Так, проезжая речку Белую, текущую возле Борискова, я узнал, что в свое время ее спрямили — и она обмелела. Обмелела, потому что лишилась своей истории, своего пути, по которому пробиралась века. Разве случайно она петляла, собирала свои воды в одном уголке, в другом, текла свободно в третьем? То же бывает и со страной, когда всё глубинное, коренное, историческое умышленно заменяют иностранщиной, масс-культурой, всякого рода пошлятиной. При Паустовском "девушки пели на лугах" — пели, разумеется, благопристойные, душевные песни. Тогда писатель не мог и в страшном сне представить, что будут проповедовать похабщину сверху, из Москвы. Оказалось, и это возможно.
Как-то наблюдал такую сцену: хмельные девицы, с сигаретками в зубах, матерясь лезут в озеро... И сразу заходить в воду, чтобы искупаться, мне расхотелось. Конечно, эта сцена — примета времени. Она, думал я, может быть повторяющейся, но не может быть долговечной.
Мещера сама по себе — святой уголок, которого не должна касаться бездуховность.
Недалеко от производства находится старинное село Ласково, о котором рассказано в древней повести о Петре и Февронии, причисленных православной церковью к лику святых. В свое время на местном погосте стояла церковь, но ее порушили во времена воинствующего безбожия... Рядом с погостом недавно воздвигли небольшую часовню в честь благоверных Петра и Февронии. Славными душевными качествами обладала Феврония! Была врачевательницей, сумела излечить Муромского князя Петра и вышла за него замуж. Ее жизнь — яркий пример того, что любовь и верность — не пустые слова.
Жизнь человеческая уходит стремительно. Зайдя на погост, я вспоминал тех людей, которые здесь похоронены, которых знал лично. С тем человеком работал в лесу, с этим — на производстве. Много, много людей ушло в мир иной. И невольно пришел к вопросу: есть ли какая-нибудь истина в этой жизни? "Вне любви не может быть истины", — говорил А.Пушкин. И, конечно, вне нравственности... Какая истина, например, может быть у тех хмельных девиц? Никакой. У Февронии истина есть, причем незыблемая: любовь и мудрость держат человека на этой земле.
И опять я окинул мыслью Мещерский край. По большому счету, любовь к родимому краю — это уже изначальное служение отечеству. Не дай бог, думал я, чтобы судьба России приблизилась к судьбе речки Белой. Чужеземец не должен войти в нее где попало и как попало, не боясь угодить в ее гибельный омут.

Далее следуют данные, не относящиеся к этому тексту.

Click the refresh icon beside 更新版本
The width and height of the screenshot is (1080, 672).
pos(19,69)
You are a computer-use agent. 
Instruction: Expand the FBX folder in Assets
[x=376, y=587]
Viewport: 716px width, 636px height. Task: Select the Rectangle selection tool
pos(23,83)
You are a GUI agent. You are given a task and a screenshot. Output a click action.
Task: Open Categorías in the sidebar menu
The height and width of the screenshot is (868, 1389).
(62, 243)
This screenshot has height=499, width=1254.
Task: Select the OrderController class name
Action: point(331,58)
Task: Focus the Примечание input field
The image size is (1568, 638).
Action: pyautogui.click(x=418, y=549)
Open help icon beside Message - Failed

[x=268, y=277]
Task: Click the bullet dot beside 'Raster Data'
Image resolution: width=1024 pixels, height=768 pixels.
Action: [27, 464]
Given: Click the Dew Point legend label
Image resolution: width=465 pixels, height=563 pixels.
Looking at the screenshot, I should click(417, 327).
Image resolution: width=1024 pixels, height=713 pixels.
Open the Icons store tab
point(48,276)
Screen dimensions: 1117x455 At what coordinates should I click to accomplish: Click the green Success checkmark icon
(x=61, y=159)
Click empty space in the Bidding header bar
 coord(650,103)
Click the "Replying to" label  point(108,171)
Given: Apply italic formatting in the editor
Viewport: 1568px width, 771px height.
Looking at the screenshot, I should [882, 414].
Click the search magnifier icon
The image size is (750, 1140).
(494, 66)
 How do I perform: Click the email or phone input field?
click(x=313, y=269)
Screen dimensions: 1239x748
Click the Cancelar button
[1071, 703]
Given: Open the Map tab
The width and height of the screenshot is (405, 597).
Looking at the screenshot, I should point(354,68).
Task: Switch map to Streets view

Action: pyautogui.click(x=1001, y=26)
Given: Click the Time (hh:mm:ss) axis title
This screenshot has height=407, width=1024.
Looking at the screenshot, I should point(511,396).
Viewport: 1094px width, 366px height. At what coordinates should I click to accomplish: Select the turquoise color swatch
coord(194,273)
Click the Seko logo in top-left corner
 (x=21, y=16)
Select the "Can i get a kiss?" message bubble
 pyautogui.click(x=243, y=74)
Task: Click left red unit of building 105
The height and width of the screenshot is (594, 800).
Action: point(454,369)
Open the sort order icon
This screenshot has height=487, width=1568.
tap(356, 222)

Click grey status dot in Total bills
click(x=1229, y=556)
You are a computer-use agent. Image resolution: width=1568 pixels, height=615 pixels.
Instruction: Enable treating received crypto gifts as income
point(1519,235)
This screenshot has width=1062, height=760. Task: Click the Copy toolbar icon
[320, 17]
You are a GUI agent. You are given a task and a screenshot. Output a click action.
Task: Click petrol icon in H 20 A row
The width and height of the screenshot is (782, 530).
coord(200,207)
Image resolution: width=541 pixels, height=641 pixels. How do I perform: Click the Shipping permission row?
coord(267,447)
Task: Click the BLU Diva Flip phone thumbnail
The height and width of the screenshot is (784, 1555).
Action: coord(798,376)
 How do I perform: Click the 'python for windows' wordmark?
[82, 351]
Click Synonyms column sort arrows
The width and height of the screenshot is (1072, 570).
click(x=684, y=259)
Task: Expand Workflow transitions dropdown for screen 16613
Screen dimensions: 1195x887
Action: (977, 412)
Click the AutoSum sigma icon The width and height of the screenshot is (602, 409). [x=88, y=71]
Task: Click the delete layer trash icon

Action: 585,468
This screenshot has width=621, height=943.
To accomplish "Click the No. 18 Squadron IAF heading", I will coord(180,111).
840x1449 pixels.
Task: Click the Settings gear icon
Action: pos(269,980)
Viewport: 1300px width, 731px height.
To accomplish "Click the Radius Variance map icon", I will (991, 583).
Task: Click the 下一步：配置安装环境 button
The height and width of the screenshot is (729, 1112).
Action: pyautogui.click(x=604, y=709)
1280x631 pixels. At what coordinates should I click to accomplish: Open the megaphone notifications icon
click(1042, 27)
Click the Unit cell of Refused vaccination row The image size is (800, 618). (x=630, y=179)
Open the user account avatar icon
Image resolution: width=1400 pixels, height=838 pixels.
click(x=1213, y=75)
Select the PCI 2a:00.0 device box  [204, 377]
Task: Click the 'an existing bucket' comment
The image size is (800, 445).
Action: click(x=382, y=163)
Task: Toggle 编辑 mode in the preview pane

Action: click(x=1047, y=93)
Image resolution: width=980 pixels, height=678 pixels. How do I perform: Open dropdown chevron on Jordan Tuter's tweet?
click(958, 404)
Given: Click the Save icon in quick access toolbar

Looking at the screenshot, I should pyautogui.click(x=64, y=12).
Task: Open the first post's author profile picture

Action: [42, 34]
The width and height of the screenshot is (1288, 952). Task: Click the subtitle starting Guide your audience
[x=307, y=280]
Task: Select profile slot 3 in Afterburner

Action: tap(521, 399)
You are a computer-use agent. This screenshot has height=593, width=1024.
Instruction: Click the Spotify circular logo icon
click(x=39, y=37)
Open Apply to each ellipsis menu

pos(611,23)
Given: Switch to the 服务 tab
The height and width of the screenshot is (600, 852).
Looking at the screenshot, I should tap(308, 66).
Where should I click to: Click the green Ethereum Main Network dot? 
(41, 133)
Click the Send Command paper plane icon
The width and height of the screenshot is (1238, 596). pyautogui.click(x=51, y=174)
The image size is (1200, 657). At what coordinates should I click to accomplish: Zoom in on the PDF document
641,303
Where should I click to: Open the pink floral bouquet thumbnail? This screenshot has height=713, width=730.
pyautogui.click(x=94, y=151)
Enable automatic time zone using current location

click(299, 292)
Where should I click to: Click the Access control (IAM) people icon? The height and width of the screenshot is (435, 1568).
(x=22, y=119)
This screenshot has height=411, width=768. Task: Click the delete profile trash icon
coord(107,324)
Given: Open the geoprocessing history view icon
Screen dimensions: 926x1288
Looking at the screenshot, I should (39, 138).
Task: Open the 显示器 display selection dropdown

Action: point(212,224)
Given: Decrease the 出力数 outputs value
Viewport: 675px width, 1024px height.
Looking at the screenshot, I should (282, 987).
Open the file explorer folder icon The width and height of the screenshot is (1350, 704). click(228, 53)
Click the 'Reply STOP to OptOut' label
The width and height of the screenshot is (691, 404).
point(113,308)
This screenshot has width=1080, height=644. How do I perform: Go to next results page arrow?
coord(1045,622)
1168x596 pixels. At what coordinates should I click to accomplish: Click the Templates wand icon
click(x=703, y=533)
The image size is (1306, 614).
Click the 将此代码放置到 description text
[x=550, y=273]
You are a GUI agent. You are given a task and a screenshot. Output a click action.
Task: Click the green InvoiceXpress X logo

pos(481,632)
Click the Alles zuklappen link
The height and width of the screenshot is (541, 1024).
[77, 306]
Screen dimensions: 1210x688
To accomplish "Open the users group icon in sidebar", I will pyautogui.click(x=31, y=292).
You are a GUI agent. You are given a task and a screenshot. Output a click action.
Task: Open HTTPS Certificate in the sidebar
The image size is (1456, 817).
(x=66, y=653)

Что говорить, человек может быть рачительным хозяином, может быть молодцом. Но частенько наблюдаешь и обратное: куда ни глянь, видна человеческая мерзость — битые бутылки, брошенное железо, целлофановый и прочий мусор. Эх, человек! Какой, однако, ты... то благодарный, то неблагодарный к своим предшественникам, даже к тем, кто породил тебя на свет божий... Но совсем непростительно быть хамом по отношению к земле, нашей основной матери, которая когда-то, общаясь с солнцем, сотворила жизнь во всем ее великом многообразии. И нечего ставить себя на особое место, искусственно выделять из мира живой природы. Слишком очевидно сходство наше с животным и растительным миром. И даже кровь близка по составу к морской воде. Дан разум тебе? Хорошо. Но используй его во благо земле, а не во вред ей. Земля для нас — мать, значит, и — своеобразный Бог. И в лесу, как в православном храме, надо помолиться этому Богу, поблагодарить его за то, что живешь на этом свете. Впрочем, не обязательно в лесу — в поле, в горах, где угодно. Просто в лес входишь, как в закрытое помещение, где можешь спокойно дать волю своим чувствам.